How are teams handling caching of `named_caches` i...
# general
c
How are teams handling caching of
named_caches
in CI? We added it to the cache but on BitBucket, the cache is only written the first time it is missed. That means if it's written on a CI run that doesn't touch most of the repo it will be fairly incomplete. We used to be on Gitlab where the cache could be updated after each run so it would continuously expand - but then we had the problem that it would eventually grow too big and the cost of downloading it exceeded the benefit. Is anyone implementing their own cache system using something like S3?
w
We added it to the cache but on BitBucket, the cache is only written the first time it is missed.

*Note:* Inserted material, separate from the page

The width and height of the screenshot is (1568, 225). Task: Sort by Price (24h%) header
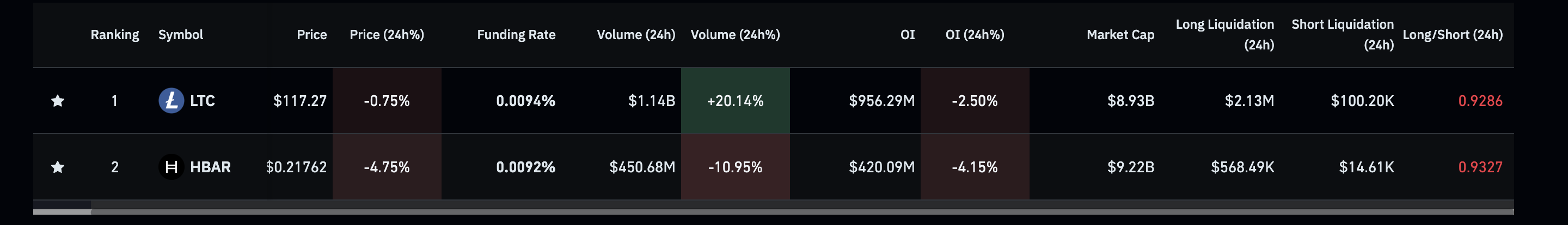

are you able to choose the cache key? if so, would suggest choosing it based on a hash of any requirements files you have
c
BitBucket doesn't support dynamic cache keys unfortunately. The other problem is it has 1gb max cache size and our named_caches is 1.5gb.
w
the named caches effectively only contain PIP/PEX artifacts
mm. yea. so it’s entirely possible that it is faster for you not to cache that directory then, and then only re-fetch it if someone misses the “native” cache
c
but we are spending 7minutes "resolving contraints.txt"
w
in every build, or only in builds where you’ve changed requirements?
c
seems to be every build
w
hm, interesting. will follow up with you elsewhere
👍 1
to close the loop here: the
named_caches
are only relevant for Python resolves when you miss Pants’ process cache (stored locally in
~/.cache/pants/lmdb_store
or remotely). you should only miss the process cache if you’ve changed the input requirements, or if they have been garbage collected / aren’t large enough. if you are comfortable re-running resolves from scratch when you change your requirements, using/saving only the process cache in CI environments might work well for you. there is upcoming work to make the size of the process cache much easier to manage.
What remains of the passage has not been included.